With these edge applications, they work with the Cloud, right? I mean, they're not intended to work independent of the Cloud, are they?
It depends on the customer's architecture. Take, for example, R-chip. R-chip is capable of working independent of the Cloud.
So you could fundamentally train an application, and you could infer that at the edge. There is really no need for the application to be connected to the Cloud, unless you choose to do so, right? And so the application is fully capable of being entirely independent, running on its own with no connectivity.
And many applications, really if you think through it in the real world, may not have connectivity elements, and or may struggle to get connectivity. And you don't want to be dependent on the connectivity alone, right? So we built a chip that's entirely capable of being self-managed, and being out there with no need for a Cloud connectivity.
But if the customer chooses to have a Cloud connectivity, either for updating the algorithms, or to really do a nightly upload of information or analytics, we enable that also.
Yeah. Are you working with, I would assume you are with many drone manufacturers, because this sounds like what you would need on drones.

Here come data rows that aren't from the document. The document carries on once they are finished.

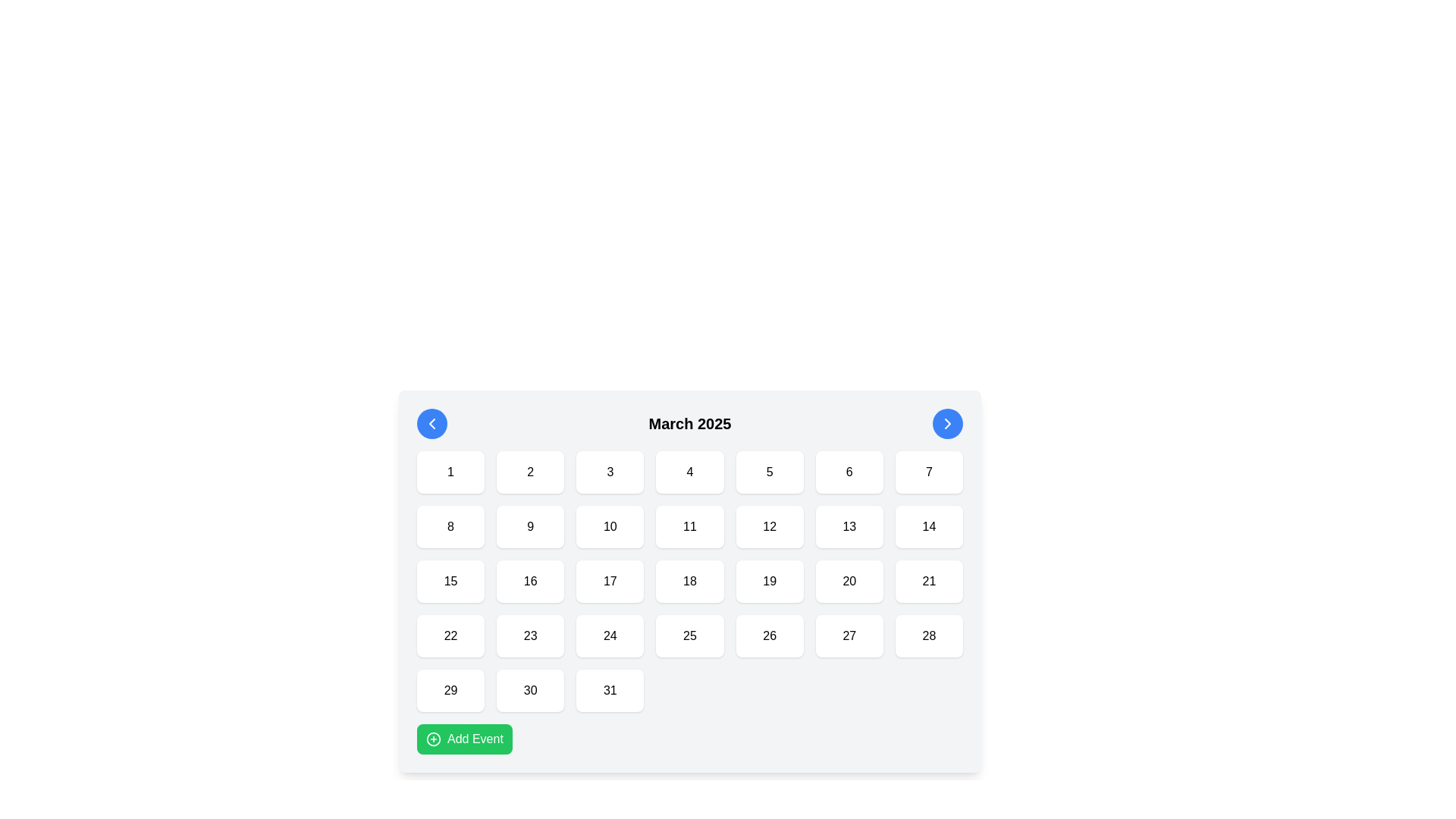 The image size is (1456, 819). I want to click on the display element showing the number '11' in the second row and fourth column of the calendar grid for March 2025, so click(689, 526).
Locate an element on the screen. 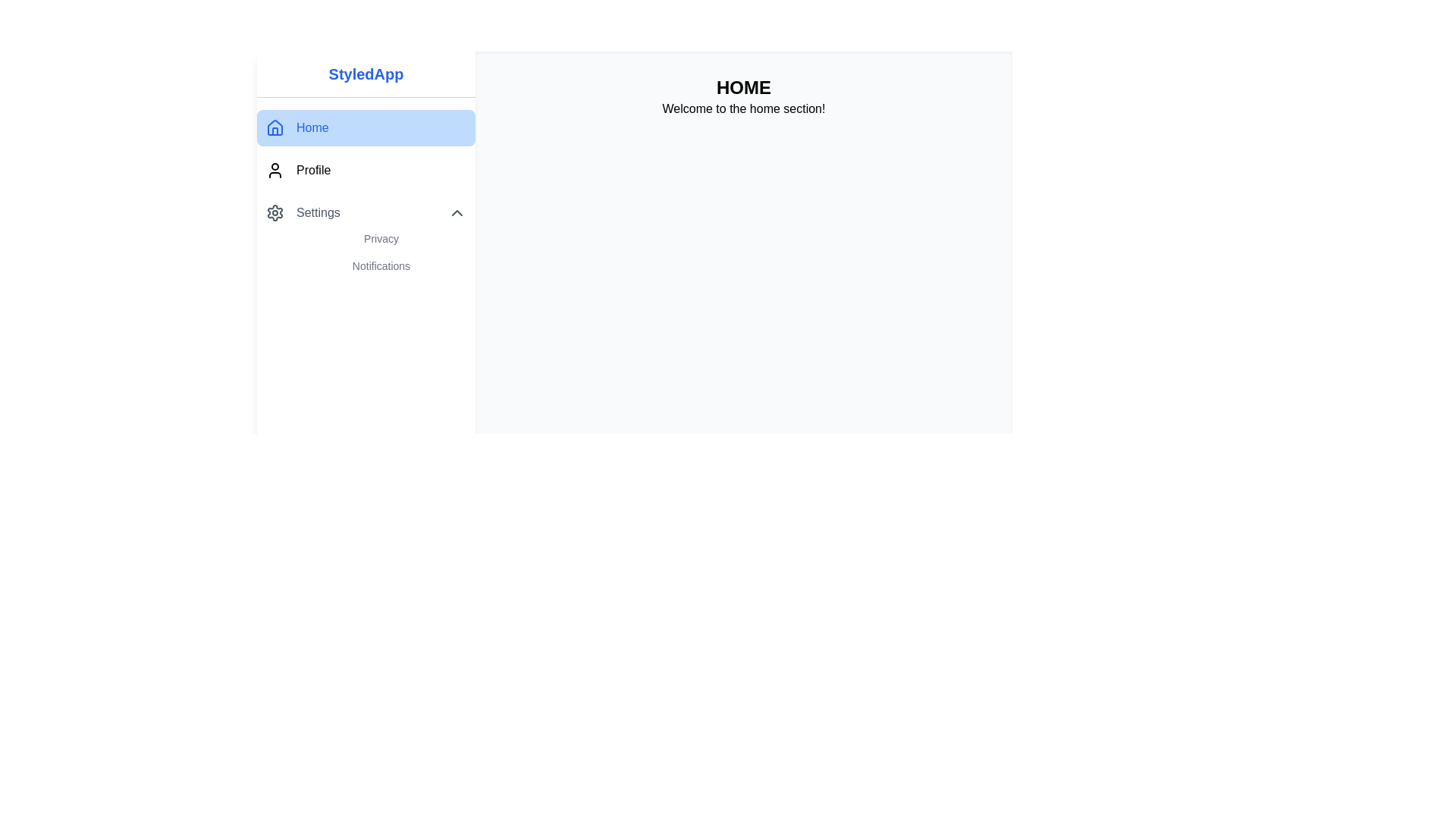 The height and width of the screenshot is (819, 1456). the 'Privacy' navigation link styled with gray color and a hover effect that changes its text color to blue, located in the 'Settings' sidebar above the 'Notifications' element is located at coordinates (381, 239).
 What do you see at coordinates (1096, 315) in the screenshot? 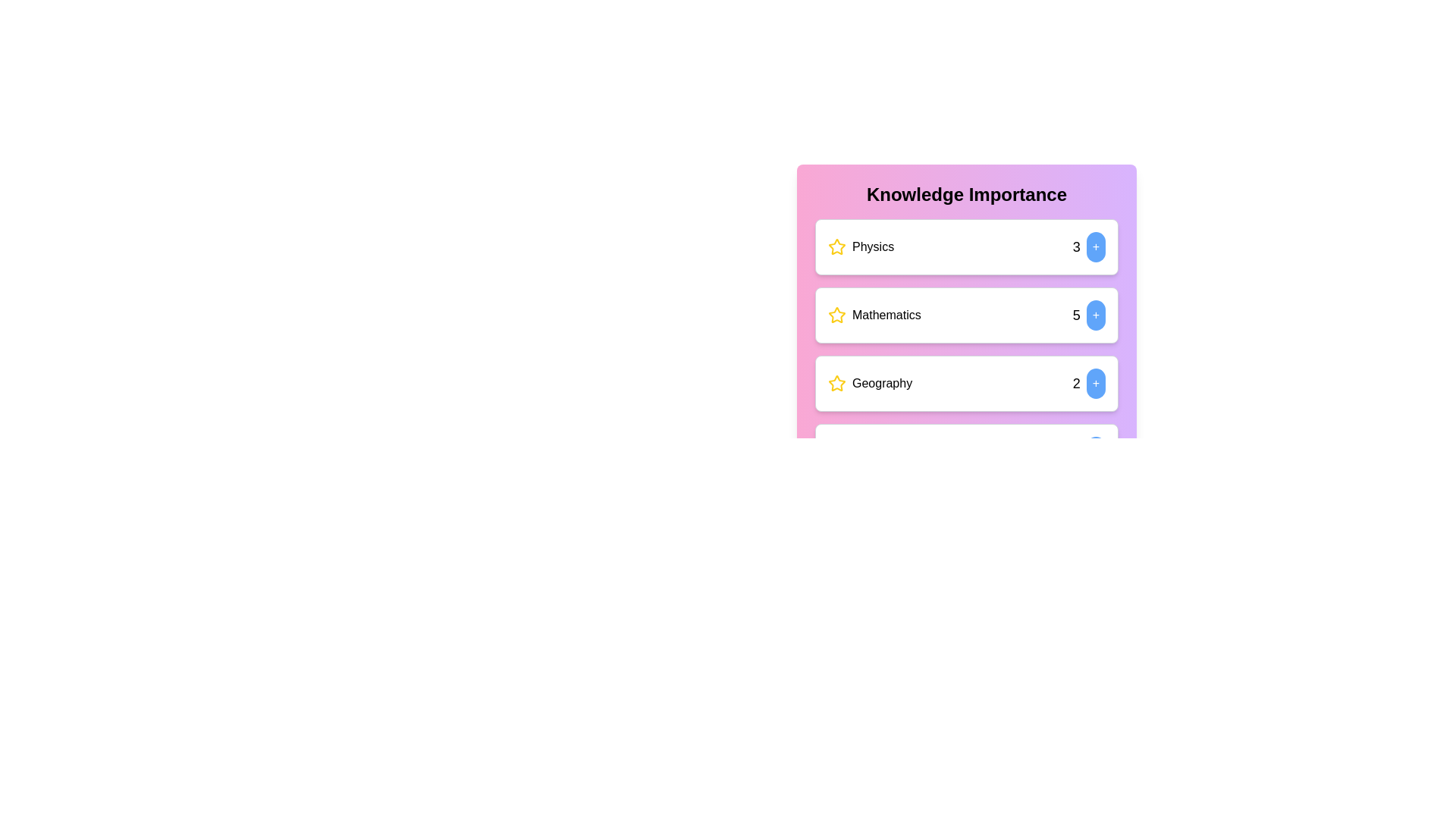
I see `'+' button for the Mathematics knowledge area` at bounding box center [1096, 315].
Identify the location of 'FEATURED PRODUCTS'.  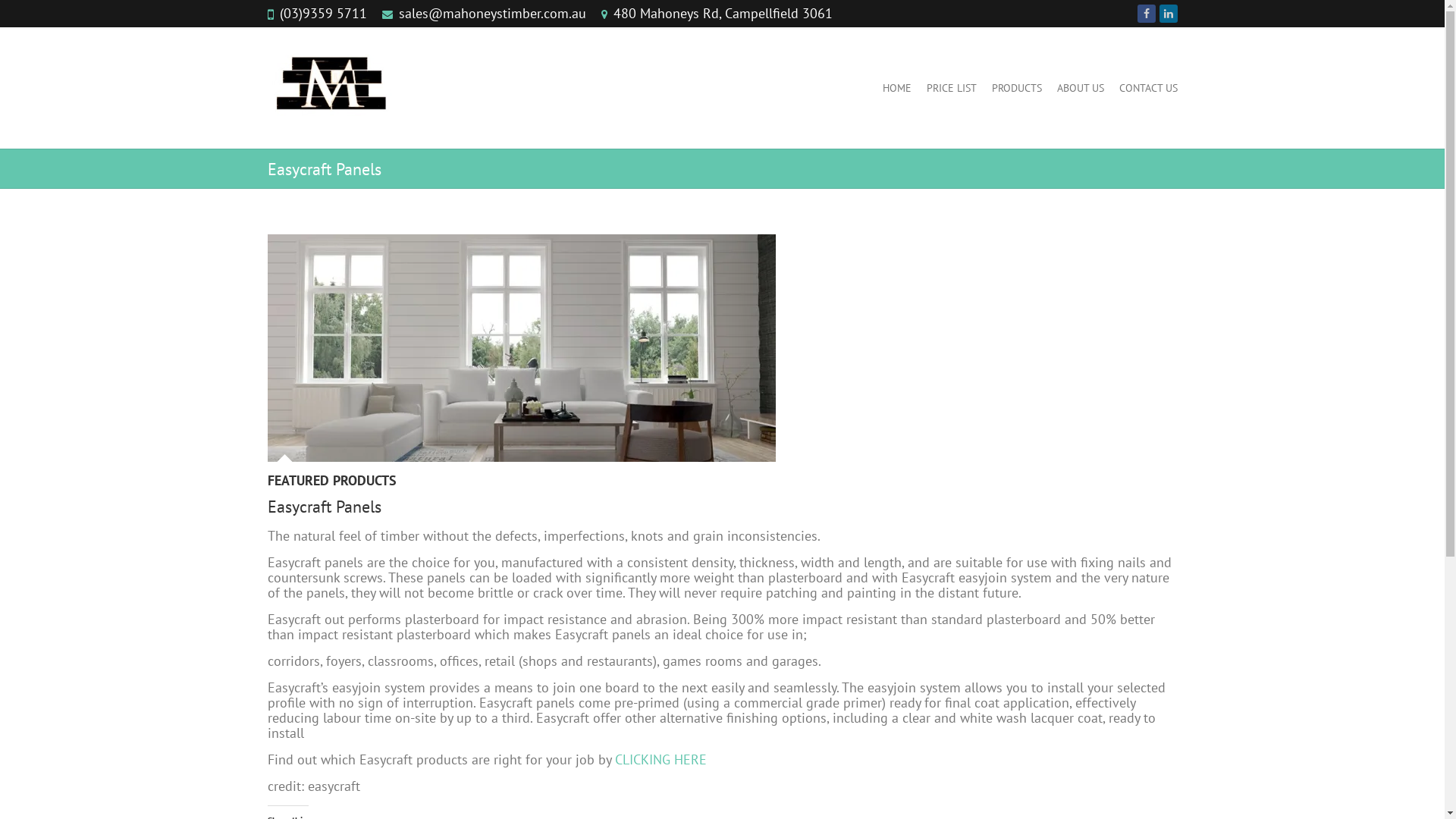
(330, 485).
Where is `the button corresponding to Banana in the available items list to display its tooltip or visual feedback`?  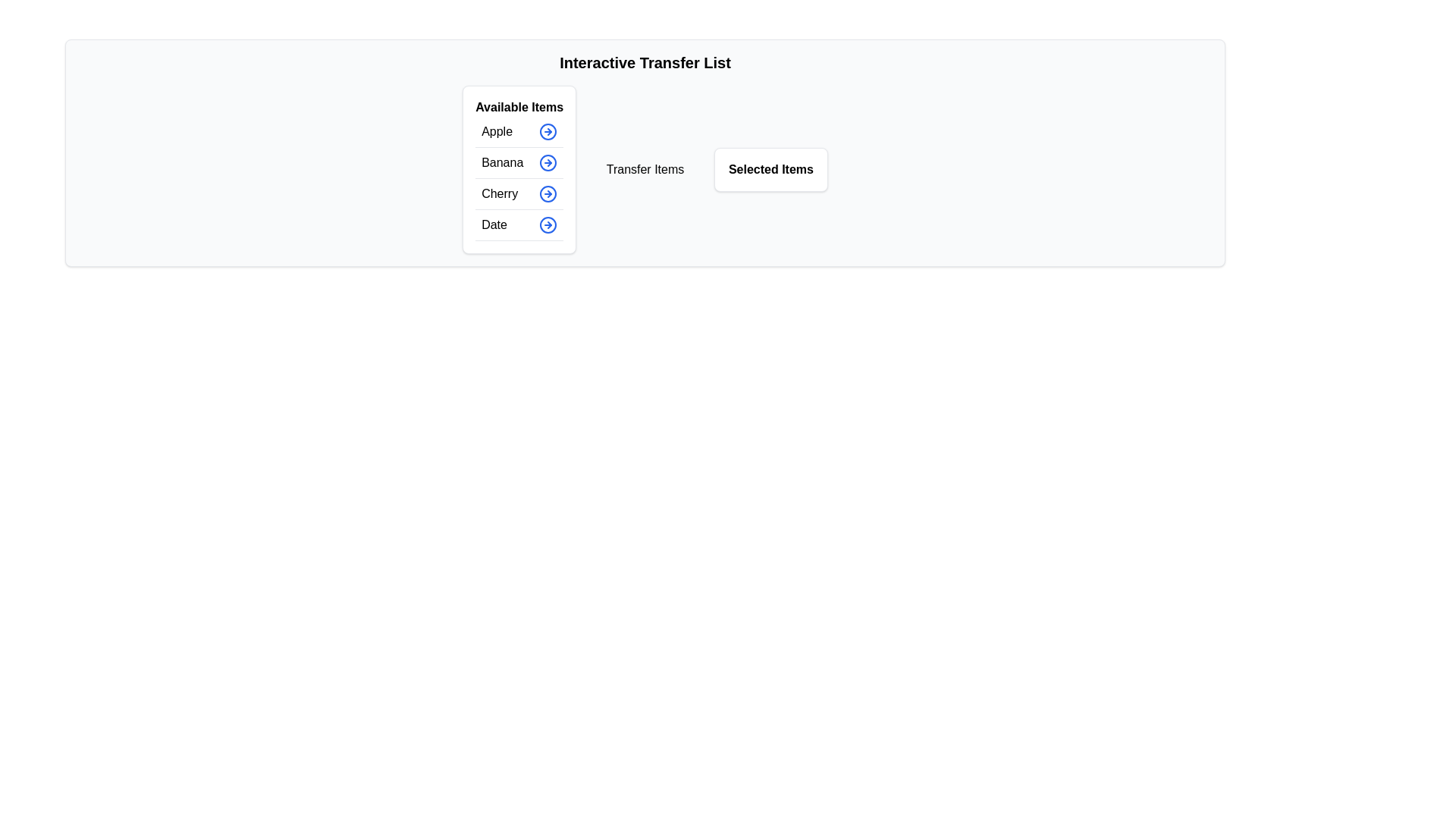
the button corresponding to Banana in the available items list to display its tooltip or visual feedback is located at coordinates (548, 163).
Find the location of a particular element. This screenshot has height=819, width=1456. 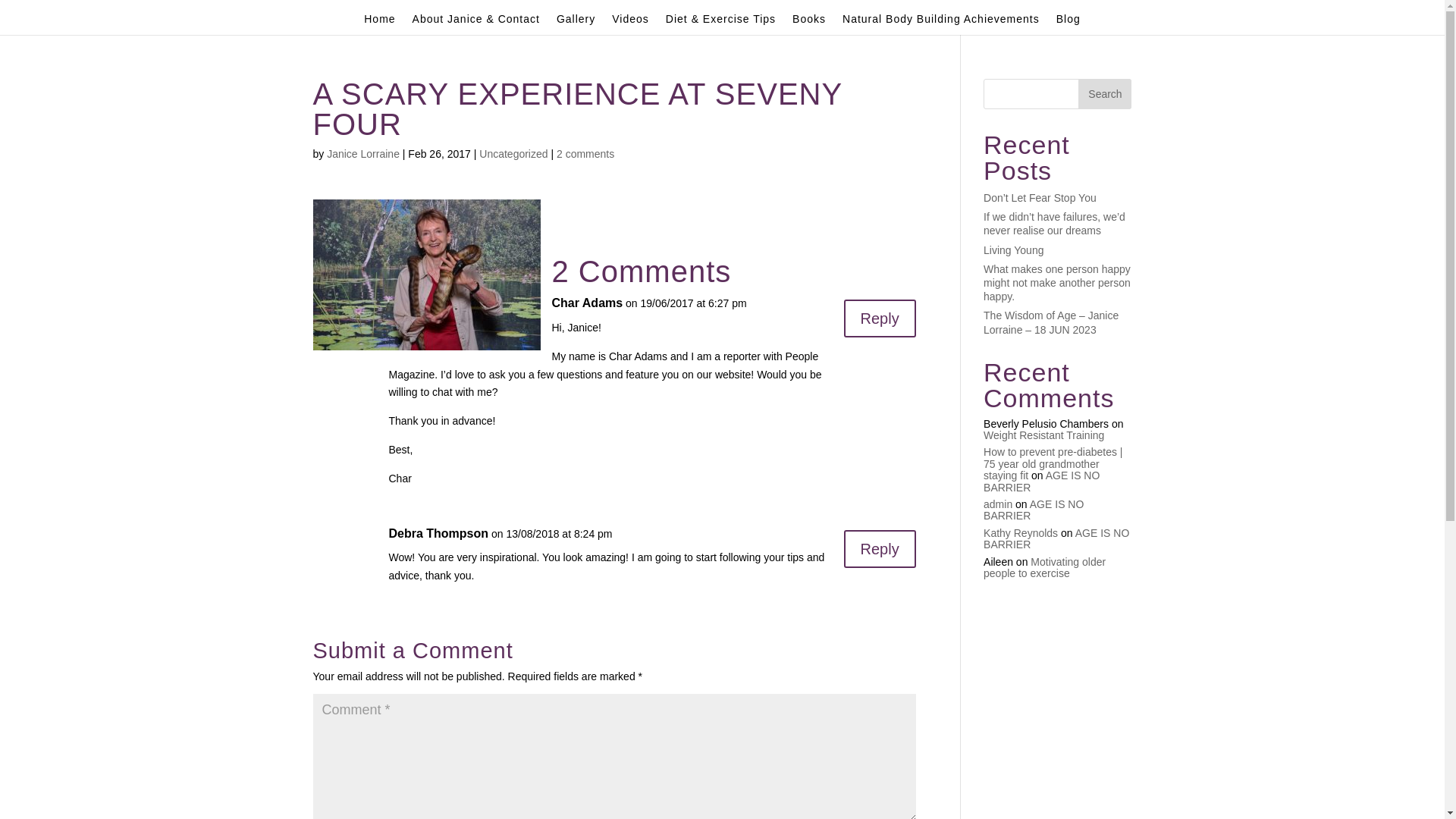

'Janice Lorraine' is located at coordinates (362, 154).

Absolutely. And so we have built a platform that is the best in class in performance and power, and the programming environment we believe is the best ease of use in the industry compared to our peers, if you will. And drones are a poster child that needs all three.
They want the highest performance, the longest flight time, lowest battery consumption. And I would say we are better poised to serve that compared to anybody else. And so absolutely, we are engaged with the market leaders on unmanned aircrafts and drones.
And we see a lot of good traction for technology in that market.
Yeah. And the processing that's taking place is computer vision and analytics and control, I guess. Are there others that I'm not thinking of?
No, I think there is also navigation.
Right.
You could argue navigation fits in the context of computer vision. So there is fundamentally a camera subsystem or some kind of a LIDAR radar subsystem. So gathering location-specific data and you're computing and you're making decisions.
So it's a combination of computer vision, perception, localization, segmentation, and really distributing the workload, both from an AI context, but also into classic computer vision. And you also have control plane functions to watch your flight navigation, and really ensuring that I think you're combining all that into a single chip. And this is kind of what we do well.
And given that we are a heterogeneous computer platform, we do more than AI workloads. And so you could actually put the control plane, the navigation, the decision-making, and have it all work on a single chip.